Increased T regulatory cells lead to development of Th2 immune response in male SJL mice

Abstract

SJL mice represent a mouse model in which young adult females are susceptible to autoimmune disease, while age-matched males are relatively resistant. T cells primed in female SJL mice secrete cytokines associated with a Th1 phenotype. By contrast, T cells primed in males secrete cytokines associated with a Th2 phenotype. Activation of Th2-type T cells in males vs. Th1 cells in females correlates with increased CD4(+)CD25(+) T regulatory cells (Treg) in males. T cells primed in males depleted of CD4(+)CD25(+) T cells preferentially secrete IFN-γ and decreased IL-4 and IL-10 compared to CD4(+)CD25(+) T-cell-sufficient males, suggesting that Treg influence subsequent antigen-specific cytokine secretion.
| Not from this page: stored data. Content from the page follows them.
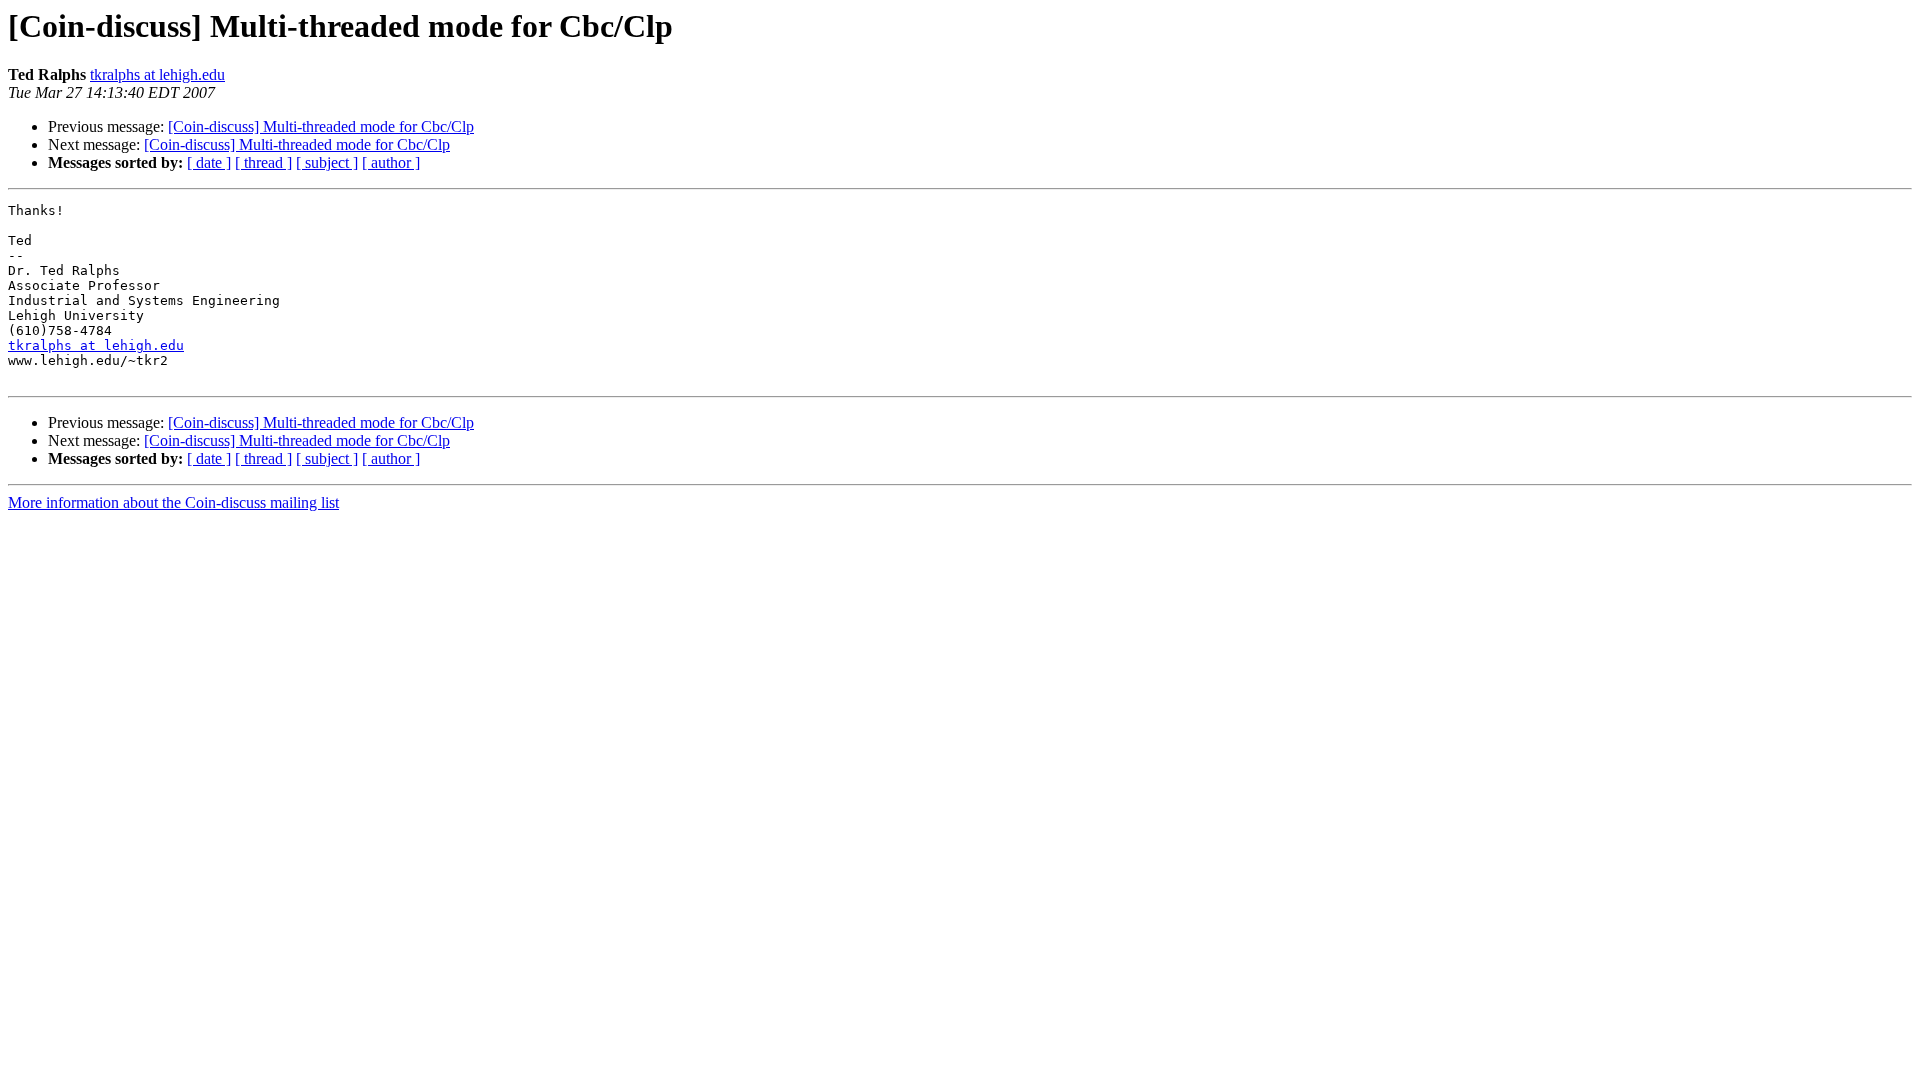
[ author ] (391, 162)
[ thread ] (263, 162)
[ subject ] (327, 162)
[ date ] (209, 162)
Treg from males and females exhibit equivalent in vitro T-cell suppression. Treg from males express increased CTLA-4 and CD62L and preferentially secrete IL-10. These data suggest that an increased frequency of IL-10 secreting Treg in male SJL mice may contribute resistance to autoimmune disease by favoring the development of Th2 immune responses.

Figure 1. Female SJL mice are deficient in CD4⁺CD25⁺ T cells

Spleen cells from age-matched male and female SJL and C57BL/6 mice were analyzed by flow cytometry as described in Materials and Methods. Male and female SJL and C57BL/6 mice were compared for CD25 expression on CD4⁺ T cells. Data are representative of 4–8 independent experiments with similar results (A) and mean ± SEM (B). *p < 0.001 compared to SJL males and C57BL/6 males and females.

Figure 2. Treg in female SJL mice express reduced CTLA-4 and CD62L

CD4⁺CD25⁺ T cells from age-matched male and female SJL and C57BL/6 mice were compared for the expression of Foxp3, CTLA-4 and CD62L by flow cytometry. Filled histograms represent isotype control, dashed lines represent data from females and continuous lines represent data from males. Data are representative of 4-8 independent experiments with similar results.

Figure 3. Reduced thymic maturation of CD4⁺Foxp3⁺ cells in female SJL mice

Male and female SJL and C57BL/6 mice were compared for the expression of thymic Foxp3 within single positive CD4 T cells. Numbers represent percentages of Foxp3⁺ cells. Data presented are representative of 3 independent experiments with similar results (A) and mean ± SEM (B). *p < 0.05 compared to SJL males and C57BL/6 males and females.

Figure 4. Phenotypic characterization of Foxp3⁺ T cells in spleens of male and female SJL mice

Spleen cells from age-matched male and female SJL mice were analyzed by flow cytometry as described in Materials and Methods. (A) Foxp3 expression was compared between male and female SJL CD4⁺ T cells. (B) Expression of CD25, CTLA-4, CD62L, GITR, CD103 and TNFR2 was compared on Foxp3⁺CD4⁺ T cells from male and female SJL spleens. Filled histograms represent isotype control, dotted lines represent data from females and continuous lines represent data from males. Data are representative of spleens from 4 mice per group processed individually.

Figure 5. Equivalent suppression by Treg from male and female SJL mice

CD4⁺CD25⁺ Treg and CD4⁺CD25⁻ T cells were purified from spleens and lymph nodes of naïve male and female SJL mice. CD4⁺CD25⁻ T cells (T effector) were labeled with CFSE and activated with anti-CD3 in presence of irradiated spleen cells. Treg were added at the indicated ratios and proliferation analyzed by flow cytometry at 72 h. Data are representative of 3 experiments.

Figure 6. Treg from male SJL mice secrete increased IL-10

CD4⁺CD25⁺ Treg from spleens of naïve 6 wk-old males and females were stimulated with anti-CD3 for 48 h. IL-10 concentrations determined by ELISA. Data are representative of 3 experiments performed in triplicate. Error bars = SEM. *p < 0.05 compared to females.

Figure 7. Treg regulate T cell priming in male SJL mice

Male SLJ mice were depleted of CD4⁺CD25⁺ T cells prior to immunization and challenged with antigen 5 days post-immunization. Draining lymph nodes removed 24 h later. Cytokines secretion at 48 h after antigen stimulation were determined by ELISA. Results are the average of at least 3 experiments with 2 mice per group. Error bars = SEM. *p ≤ 0.01 compared to controls.